Pulses...they don't sound sexy or trendy...

...or you might think they belong in a bygone era of long-haired hippies but they now have their own day! Indeed, you read that correctly!

The United Nations has nominated February 10th 2019 as the first World Pulses Day.

Why? Well it is being organised as an annual event to raise awareness of the multiple benefits of consuming pulses for people and for our planet.


Warm Moroccan Chickpea Salad

 


The Global Pulse Confederation, GPC, have come up with 4 main reasons to eat more pulses!

  1. PULSES ARE EARTH FRIENDLY. With a low carbon footprint they need less nitrogen fertilisers because they make their own from the soil and air.

  2. HEALTHY SOIL. They can support a healthy and diverse farming system by improving soil health and enriching it with beneficial microbes.

  3. FEED THE WORLD. With the world's population still growing, we will require a 70% increase in agricultural production by 2050. Pulses' low carbon footprint and water and soil efficiency make them an ideal sustainable food of the future.

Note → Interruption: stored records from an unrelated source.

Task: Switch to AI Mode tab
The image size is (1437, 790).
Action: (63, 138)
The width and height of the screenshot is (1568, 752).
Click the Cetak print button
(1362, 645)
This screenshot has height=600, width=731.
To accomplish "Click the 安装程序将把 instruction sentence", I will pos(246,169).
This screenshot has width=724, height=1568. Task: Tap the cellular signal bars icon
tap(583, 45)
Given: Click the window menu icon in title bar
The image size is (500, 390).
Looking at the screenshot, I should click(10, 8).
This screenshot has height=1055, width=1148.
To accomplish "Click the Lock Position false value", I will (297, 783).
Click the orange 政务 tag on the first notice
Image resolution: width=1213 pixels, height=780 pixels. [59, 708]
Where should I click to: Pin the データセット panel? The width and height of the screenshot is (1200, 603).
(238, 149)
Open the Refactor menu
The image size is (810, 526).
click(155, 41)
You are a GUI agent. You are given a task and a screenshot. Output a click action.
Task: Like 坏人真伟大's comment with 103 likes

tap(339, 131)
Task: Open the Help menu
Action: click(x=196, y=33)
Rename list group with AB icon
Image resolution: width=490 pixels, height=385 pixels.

  4. WATER EFFICIENT. Pulses use a fraction of the water of other proteins. They use less than 200 litres of water to produce half a kilo compared to up to 3,000- 8,000 litres to produce the same amount of animal protein.


 

So, what exactly are PULSES?

Pulses are the edible seeds of plants in the legume family. Pulses grow in pods and come in a variety of shapes, sizes and colours and include all types of beans; black beans, navy beans, kidney beans, cannellini beans, garbanzo beans aka chickpeas and lentils, to name but a few!

They have an amazing nutritional profile being low in fat and high in protein, fibre, vitamins, minerals and phytonutrients.

Phytonutrients, or phytochemicals, are the defence mechanism of plants, i.e.chemicals produced by them to stay healthy and ward off attack from insects and disease, ergo they can provide benefits for the humans who eat them!

My favourite has to be CHICKPEAS, for the rich buttery flavour and creamy texture but also for versatility and impressive nutritional profile.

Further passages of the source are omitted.